▶ EXERCISE
Transcribe the data below verbatim from the line with "Instruction: Click the editor's" to the line with "Click the Show tabs from apps setting label". Include both of those lines.

★ ★ ★ ★ ★ ★ ★

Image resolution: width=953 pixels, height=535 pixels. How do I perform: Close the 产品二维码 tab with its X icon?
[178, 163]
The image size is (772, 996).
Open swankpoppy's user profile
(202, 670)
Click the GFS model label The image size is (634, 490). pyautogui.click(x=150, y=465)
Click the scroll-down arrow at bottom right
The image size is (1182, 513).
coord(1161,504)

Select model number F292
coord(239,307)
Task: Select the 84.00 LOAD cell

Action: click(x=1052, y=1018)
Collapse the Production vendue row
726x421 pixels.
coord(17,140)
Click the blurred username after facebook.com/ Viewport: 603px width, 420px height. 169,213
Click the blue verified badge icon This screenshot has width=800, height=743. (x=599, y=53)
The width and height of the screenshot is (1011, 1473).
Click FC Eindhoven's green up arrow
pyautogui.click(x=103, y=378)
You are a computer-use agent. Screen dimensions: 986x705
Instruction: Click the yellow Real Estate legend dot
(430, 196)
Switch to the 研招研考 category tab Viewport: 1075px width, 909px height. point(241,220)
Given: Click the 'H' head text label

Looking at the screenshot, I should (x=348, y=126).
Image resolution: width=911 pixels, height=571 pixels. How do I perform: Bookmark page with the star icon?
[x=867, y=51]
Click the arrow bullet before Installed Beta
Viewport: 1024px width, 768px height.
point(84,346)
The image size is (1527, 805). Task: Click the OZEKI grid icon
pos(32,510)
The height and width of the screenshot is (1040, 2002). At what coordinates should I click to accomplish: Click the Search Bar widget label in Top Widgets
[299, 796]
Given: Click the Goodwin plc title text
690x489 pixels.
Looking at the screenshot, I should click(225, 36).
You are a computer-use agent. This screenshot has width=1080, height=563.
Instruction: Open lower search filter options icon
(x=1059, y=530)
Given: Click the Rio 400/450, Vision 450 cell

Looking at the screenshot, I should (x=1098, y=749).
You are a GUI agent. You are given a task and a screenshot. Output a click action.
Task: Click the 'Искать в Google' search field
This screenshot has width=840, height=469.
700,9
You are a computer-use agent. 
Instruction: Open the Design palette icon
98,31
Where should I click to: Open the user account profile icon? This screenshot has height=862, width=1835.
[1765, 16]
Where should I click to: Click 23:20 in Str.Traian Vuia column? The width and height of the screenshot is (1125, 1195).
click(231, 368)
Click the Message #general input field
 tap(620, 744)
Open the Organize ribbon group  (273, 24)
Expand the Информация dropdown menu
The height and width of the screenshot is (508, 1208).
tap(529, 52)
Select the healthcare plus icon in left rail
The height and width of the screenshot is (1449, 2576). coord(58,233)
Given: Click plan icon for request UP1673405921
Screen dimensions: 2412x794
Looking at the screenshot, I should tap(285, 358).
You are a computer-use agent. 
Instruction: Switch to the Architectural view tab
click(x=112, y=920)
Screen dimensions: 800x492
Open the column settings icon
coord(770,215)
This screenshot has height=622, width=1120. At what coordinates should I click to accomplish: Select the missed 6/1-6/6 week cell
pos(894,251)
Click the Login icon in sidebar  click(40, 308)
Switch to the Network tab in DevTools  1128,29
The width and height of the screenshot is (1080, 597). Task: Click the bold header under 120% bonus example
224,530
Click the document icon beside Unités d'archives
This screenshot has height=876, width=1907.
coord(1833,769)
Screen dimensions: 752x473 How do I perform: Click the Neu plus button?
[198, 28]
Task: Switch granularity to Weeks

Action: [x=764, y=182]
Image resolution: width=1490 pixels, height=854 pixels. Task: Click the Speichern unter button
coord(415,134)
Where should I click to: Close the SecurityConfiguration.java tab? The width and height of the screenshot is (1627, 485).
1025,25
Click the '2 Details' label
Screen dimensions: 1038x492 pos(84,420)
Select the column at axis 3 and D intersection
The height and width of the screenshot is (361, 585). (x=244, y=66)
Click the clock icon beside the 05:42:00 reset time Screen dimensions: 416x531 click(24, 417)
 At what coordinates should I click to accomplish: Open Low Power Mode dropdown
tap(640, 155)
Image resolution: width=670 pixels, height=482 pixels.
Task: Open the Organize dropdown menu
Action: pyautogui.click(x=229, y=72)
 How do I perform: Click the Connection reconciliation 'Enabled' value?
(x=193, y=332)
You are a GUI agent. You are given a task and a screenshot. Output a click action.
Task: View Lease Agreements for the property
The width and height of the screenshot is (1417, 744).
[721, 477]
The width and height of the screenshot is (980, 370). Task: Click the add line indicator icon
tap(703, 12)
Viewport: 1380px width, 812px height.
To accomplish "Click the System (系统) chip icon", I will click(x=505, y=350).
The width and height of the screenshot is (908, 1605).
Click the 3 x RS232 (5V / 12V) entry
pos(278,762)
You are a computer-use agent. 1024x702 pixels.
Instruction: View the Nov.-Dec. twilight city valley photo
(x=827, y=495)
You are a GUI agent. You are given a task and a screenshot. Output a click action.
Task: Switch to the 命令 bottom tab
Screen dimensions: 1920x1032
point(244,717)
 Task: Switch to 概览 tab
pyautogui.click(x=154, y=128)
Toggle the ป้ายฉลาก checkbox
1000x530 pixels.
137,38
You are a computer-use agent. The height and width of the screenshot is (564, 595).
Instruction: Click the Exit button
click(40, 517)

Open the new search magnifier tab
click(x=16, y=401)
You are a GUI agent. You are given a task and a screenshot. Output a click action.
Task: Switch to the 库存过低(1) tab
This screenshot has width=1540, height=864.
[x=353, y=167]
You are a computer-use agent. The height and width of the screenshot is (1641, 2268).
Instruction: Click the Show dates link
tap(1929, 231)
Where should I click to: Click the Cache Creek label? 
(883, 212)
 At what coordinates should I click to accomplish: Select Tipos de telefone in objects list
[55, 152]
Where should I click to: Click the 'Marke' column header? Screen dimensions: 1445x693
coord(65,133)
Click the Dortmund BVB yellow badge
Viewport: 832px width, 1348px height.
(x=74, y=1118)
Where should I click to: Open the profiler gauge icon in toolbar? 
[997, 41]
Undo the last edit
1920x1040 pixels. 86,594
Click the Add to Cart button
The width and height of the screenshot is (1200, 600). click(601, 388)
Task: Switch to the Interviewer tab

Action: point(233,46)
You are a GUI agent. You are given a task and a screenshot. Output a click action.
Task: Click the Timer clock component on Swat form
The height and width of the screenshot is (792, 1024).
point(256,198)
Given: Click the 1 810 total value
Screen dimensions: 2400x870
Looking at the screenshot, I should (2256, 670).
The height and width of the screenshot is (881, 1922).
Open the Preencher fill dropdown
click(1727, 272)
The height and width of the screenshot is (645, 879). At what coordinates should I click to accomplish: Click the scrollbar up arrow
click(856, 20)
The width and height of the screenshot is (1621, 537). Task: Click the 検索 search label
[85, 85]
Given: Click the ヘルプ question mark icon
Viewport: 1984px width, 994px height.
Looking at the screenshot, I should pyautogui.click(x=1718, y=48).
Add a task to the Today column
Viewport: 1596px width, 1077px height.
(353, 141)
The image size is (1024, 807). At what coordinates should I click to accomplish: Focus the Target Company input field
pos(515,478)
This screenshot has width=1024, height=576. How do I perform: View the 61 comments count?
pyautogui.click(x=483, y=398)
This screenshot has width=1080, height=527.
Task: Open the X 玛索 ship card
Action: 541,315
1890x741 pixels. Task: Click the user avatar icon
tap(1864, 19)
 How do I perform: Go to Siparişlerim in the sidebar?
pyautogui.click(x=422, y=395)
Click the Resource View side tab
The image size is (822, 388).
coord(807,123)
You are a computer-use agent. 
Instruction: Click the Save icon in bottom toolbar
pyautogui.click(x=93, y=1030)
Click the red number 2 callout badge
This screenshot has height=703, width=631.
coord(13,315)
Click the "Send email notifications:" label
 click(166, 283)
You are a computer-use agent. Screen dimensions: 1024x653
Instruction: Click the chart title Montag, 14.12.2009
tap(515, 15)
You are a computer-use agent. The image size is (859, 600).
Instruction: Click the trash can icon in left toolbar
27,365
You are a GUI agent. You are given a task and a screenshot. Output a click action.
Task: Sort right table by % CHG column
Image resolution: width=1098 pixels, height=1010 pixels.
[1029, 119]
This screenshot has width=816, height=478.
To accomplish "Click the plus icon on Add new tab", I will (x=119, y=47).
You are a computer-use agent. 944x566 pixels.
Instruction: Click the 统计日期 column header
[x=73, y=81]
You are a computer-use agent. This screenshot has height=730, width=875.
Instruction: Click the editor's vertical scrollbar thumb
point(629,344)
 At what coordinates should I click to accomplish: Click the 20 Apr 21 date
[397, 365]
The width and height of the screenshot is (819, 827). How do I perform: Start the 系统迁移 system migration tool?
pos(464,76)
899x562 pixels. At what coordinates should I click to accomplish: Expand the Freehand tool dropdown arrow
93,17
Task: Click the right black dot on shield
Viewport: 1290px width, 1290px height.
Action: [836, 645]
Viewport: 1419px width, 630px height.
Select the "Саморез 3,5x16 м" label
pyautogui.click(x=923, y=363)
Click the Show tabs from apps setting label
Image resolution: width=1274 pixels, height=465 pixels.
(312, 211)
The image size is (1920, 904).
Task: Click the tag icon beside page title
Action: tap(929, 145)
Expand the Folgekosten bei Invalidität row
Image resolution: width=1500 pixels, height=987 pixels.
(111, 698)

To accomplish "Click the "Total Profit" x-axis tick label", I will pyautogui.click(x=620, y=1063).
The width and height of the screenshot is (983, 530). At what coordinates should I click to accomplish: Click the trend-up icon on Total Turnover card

★ ★ ★ ★ ★ ★ ★

▶ RESULT OF THE TASK
Instruction: Click the editor's vertical scrollbar thumb
point(629,344)
 At what coordinates should I click to accomplish: Click the 20 Apr 21 date
[397, 365]
The width and height of the screenshot is (819, 827). How do I perform: Start the 系统迁移 system migration tool?
pos(464,76)
899x562 pixels. At what coordinates should I click to accomplish: Expand the Freehand tool dropdown arrow
93,17
Task: Click the right black dot on shield
Viewport: 1290px width, 1290px height.
Action: [836, 645]
Viewport: 1419px width, 630px height.
Select the "Саморез 3,5x16 м" label
pyautogui.click(x=923, y=363)
Click the Show tabs from apps setting label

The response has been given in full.